Barrie Masters: Singer with Eddie and the Hot Rods who fired up late-Seventies UK rock

Ian Dickson/Rex
Ian Dickson/Rex

Barrie Masters, the lead singer of Eddie and the Hot Rods – the Essex band who fired up the UK’s rock scene in the mid-1970s – has died after a long illness aged 63. Eddie and the Hot Rods scored a memorable Top 10 single in 1977 with the anthemic “Do Anything You Wanna Do”. If the band never replicated this – and so failed to achieve the success many expected them to – Masters ensured the Hot Rods remained one of the UK’s most exciting live bands.

First formed in Southend, Essex, in 1973 as a quartet with guitarist Dave Higgs as band leader, the Hot Rods cut their teeth playing local pubs and clubs. While the teenage Barrie Masters possessed the boyish good looks associated with pop stars such as David Cassidy and David Essex, the band drew their inspiration not from teenybop icons but such raw, high-energy bands as Canvey Island’s Dr Feelgood and Detroit’s the MC5.
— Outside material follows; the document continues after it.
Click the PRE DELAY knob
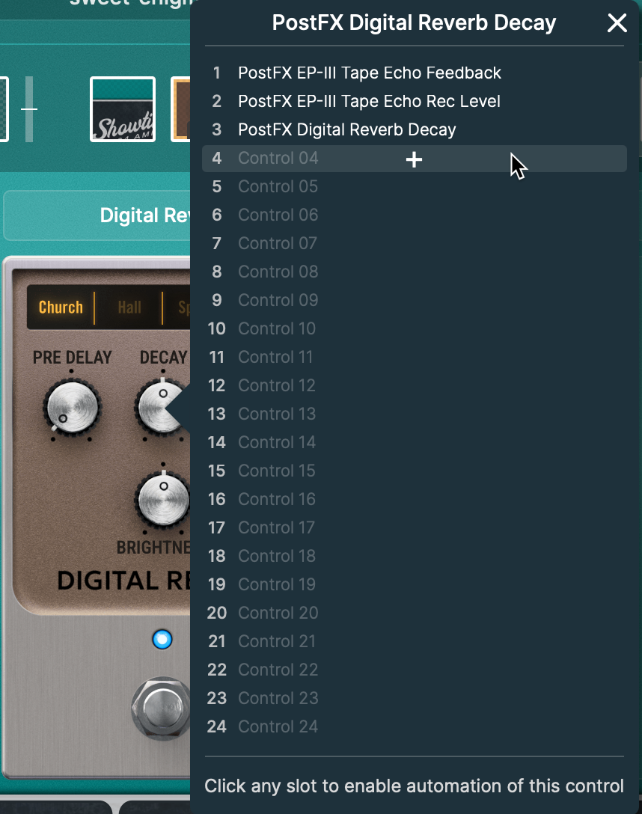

The landlord of Essex pub the Blue Boar allowed the Hot Rods a residency on the provision that they would play for a pittance until they drew an audience. Word of mouth about the Hot Rods’ dynamic performance meant the band quickly packed the pub and this inspired them to look towards London: by late 1975 they were playing the Nashville and Hope & Anchor, noted live music venues in the capital.
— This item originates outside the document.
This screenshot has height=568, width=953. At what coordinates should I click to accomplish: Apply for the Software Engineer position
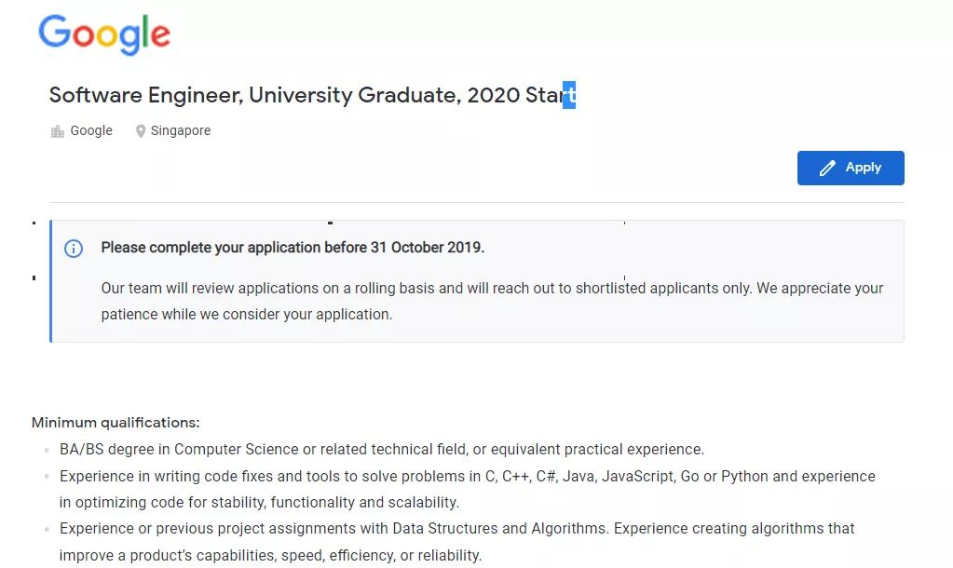pos(851,168)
Gaining a residency in 1976 at Soho’s Marquee club, the Hot Rods broke attendance records, secured a contract with Island Records and released an EP, Live At The Marquee, four covers of rock standards played at breakneck speed that captured the Hot Rods’ exuberance. The EP reached No 43 in the UK charts and won them a performance on Top of the Pops. Joe Strummer, then playing in pub rock band The 101ers, would later note that the Hot Rods were a significant new force on the London rock scene. Radio 1 DJ John Peel described them as the first group of the era “to give me an indication that there was change in the air”.

The band released their debut album Teenage Depression in late 1976 but it was their polished second album, Life on the Line, that gave the band a Top 10 single with “Do Anything You Wanna Do” and showcased their strengths. This success, combined with Masters’ cherubic features and athletic stage performances, helped to establish the Hot Rods internationally and they looked to be one of the first of the new UK rock bands to breakthrough to a worldwide audience.

During this time they were feted in the music press, though they were initially mislabelled by some commentators as a punk band: in February 1977 the NME named Eddie and the Hot Rods the most promising emergent act of the year, but by the end of the year they had been overtaken by The Sex Pistols, The Clash and other bands with a more abrasive, original sound and stronger songwriting.

Kick out the jams: the band took their cues from high-energy rockers like the MC5 (Ray Stevenson/Rex)
Kick out the jams: the band took their cues from high-energy rockers like the MC5 (Ray Stevenson/Rex)

The band’s third album, Thriller (1979), flopped and Island dropped the band. Signing to EMI and releasing Fish ’n’ Chips (1980) demonstrated that the Hot Rods were now yesterday’s men. They subsequently split and Masters joined pub rock group The Inmates. When they failed to win a wide audience, he reformed the Hot Rods in 1984.

Masters remained a captivating performer and led the Hot Rods through ever-changing line-ups, the band maintaining a reputation as a powerful live act. The band’s eighth and last studio album, 35 Years of Teenage Depression, was released in 2011. Masters announced the group’s live retirement after an April London concert where he was joined on stage by many of his contemporaries from the mid-1970s.

Masters’ Hot Rods were a bridge between the pub and the punk rock scenes and helped to light up British rock. He is survived by two children.